▶ **WHAT TO DO**: Only reproduce the lines from the line containing "Task: Click the mag≥5 quick search link" onward, exactly, through the final line of the data below.

RECORDS FOR THIS TASK START

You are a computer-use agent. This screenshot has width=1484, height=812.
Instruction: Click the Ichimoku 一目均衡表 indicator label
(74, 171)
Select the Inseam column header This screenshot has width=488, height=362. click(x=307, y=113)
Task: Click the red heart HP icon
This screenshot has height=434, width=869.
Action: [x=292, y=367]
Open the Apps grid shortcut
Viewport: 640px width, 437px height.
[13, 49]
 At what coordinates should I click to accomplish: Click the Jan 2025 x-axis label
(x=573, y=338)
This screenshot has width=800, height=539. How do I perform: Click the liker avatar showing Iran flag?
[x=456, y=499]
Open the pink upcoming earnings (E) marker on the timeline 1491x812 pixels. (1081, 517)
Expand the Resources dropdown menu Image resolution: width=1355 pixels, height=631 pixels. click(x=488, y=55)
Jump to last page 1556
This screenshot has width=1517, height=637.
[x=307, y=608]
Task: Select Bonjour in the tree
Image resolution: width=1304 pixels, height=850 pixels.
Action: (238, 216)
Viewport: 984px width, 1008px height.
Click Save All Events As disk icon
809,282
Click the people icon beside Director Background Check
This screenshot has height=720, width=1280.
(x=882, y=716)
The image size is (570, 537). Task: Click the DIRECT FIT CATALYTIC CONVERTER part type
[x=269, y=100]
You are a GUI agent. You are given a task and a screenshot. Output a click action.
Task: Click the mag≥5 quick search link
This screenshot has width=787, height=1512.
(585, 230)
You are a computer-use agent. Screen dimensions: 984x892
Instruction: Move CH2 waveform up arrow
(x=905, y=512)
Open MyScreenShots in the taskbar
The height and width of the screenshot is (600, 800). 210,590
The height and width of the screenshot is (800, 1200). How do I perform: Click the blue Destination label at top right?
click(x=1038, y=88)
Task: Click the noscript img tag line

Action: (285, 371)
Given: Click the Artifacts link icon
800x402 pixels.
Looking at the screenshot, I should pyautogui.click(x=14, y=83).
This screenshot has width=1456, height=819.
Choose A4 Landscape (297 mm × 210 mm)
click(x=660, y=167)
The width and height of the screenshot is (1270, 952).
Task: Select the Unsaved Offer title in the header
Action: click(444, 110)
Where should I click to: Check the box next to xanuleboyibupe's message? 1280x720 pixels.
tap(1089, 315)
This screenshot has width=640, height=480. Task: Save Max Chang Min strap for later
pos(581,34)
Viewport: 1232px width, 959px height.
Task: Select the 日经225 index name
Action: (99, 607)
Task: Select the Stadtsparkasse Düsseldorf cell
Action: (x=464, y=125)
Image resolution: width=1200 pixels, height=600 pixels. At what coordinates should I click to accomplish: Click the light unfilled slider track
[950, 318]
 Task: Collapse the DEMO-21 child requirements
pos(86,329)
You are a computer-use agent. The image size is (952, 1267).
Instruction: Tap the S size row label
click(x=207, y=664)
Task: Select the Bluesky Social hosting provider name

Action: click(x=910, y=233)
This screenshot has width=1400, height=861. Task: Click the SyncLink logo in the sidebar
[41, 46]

RECORDS FOR THIS TASK END

▶ **TASK SOLUTION**:
Task: Click the mag≥5 quick search link
This screenshot has width=787, height=1512.
(585, 230)
You are a computer-use agent. Screen dimensions: 984x892
Instruction: Move CH2 waveform up arrow
(x=905, y=512)
Open MyScreenShots in the taskbar
The height and width of the screenshot is (600, 800). 210,590
The height and width of the screenshot is (800, 1200). How do I perform: Click the blue Destination label at top right?
click(x=1038, y=88)
Task: Click the noscript img tag line

Action: (285, 371)
Given: Click the Artifacts link icon
800x402 pixels.
Looking at the screenshot, I should pyautogui.click(x=14, y=83).
This screenshot has width=1456, height=819.
Choose A4 Landscape (297 mm × 210 mm)
click(x=660, y=167)
The width and height of the screenshot is (1270, 952).
Task: Select the Unsaved Offer title in the header
Action: click(444, 110)
Where should I click to: Check the box next to xanuleboyibupe's message? 1280x720 pixels.
tap(1089, 315)
This screenshot has width=640, height=480. Task: Save Max Chang Min strap for later
pos(581,34)
Viewport: 1232px width, 959px height.
Task: Select the 日经225 index name
Action: (99, 607)
Task: Select the Stadtsparkasse Düsseldorf cell
Action: (x=464, y=125)
Image resolution: width=1200 pixels, height=600 pixels. At what coordinates should I click to accomplish: Click the light unfilled slider track
[950, 318]
 Task: Collapse the DEMO-21 child requirements
pos(86,329)
You are a computer-use agent. The image size is (952, 1267).
Instruction: Tap the S size row label
click(x=207, y=664)
Task: Select the Bluesky Social hosting provider name

Action: click(x=910, y=233)
This screenshot has width=1400, height=861. Task: Click the SyncLink logo in the sidebar
[41, 46]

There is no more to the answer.